A Procuradoria Geral do Estado recuperou para o Estado da Bahia R$ 1.958.649,61. O montante foi bloqueado por determinação do juízo da 5ª Vara Cível da Comarca de Olinda/PE nos autos de uma ação de Recuperação Judicial que envolvia empresa prestadora de segurança e vigilância patrimonial à Secretaria de Saúde do Estado da Bahia (Sesab). O objetivo foi assegurar a satisfação de créditos trabalhistas de ex-colaboradores da contratada.

O bloqueio, entretanto, além de exceder a quantia de R$ 371.930,36 devida pelo Estado da Bahia referente a uma fatura ainda não quitada, incidiu sobre recursos específicos alusivos a convênios federais cujas ações previstas estavam relacionadas à atenção a saúde da mulher, doenças não transmissíveis e saúde da família.

“Além de incidir em verba cuja destinação é específica, totalmente estranha ao contrato mantido com a empresa, o bloqueio, se mantido, impossibilitaria que os objetivos previstos nos convênios fossem atingidos, ocasionando sérios danos aos cidadãos e repercussão negativa nos futuros convênios que podem ser celebrados pelo Estado”, esclareceu o procurador chefe da Procuradoria Judicial, André Luiz Peixoto Fernandes, que, ao requerer o desbloqueio, alegou que a não devolução dos valores geraria grave lesão à ordem, à saúde e à economia públicas, bem como à segurança jurídica.

O procurador explicou ainda que o pagamento da fatura não foi realizado, pois não houve comprovação da regularidade fiscal, previdenciária e trabalhista por parte da contratada, o que, nos termos do artigo 71, inciso 2º, da Lei 8666/93 e do artigo 159 da Lei Estadual 9433/2005, poderia ocasionar responsabilidade subsidiária do Estado.

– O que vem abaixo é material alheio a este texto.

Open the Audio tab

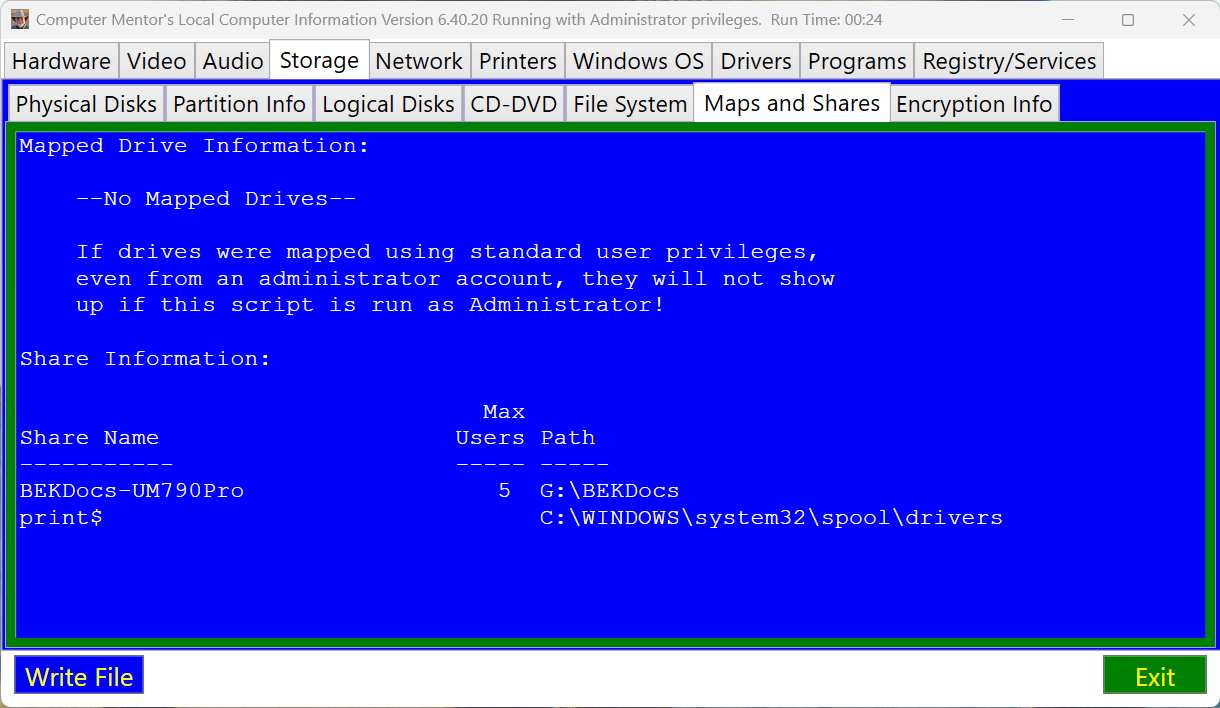click(233, 61)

Além disso, “o bloqueio judicial de valores depositados nas contas do Estado esbarra no impedimento legal de execução direta contra a Fazenda Pública, pois seus bens são impenhoráveis”, sustentou André Luiz Fernandes.

A juíza de Direito Adrianne Maria Ribeiro de Souza entendeu que o Estado da Bahia, além de apresentar extensa documentação comprovando o real valor da dívida, é uma instituição de grande porte, não havendo, portanto, receio de futura insolvência capaz de prejudicar a quitação de seus débitos.

Desta forma, a magistrada determinou que os ativos financeiros retidos fossem liberados em favor do Estado da Bahia até que o Administrador Judicial possa, com tempo e tranqüilidade, examinar a matéria e esclarecer, de forma segura, sobre as pendências financeiras ainda existentes.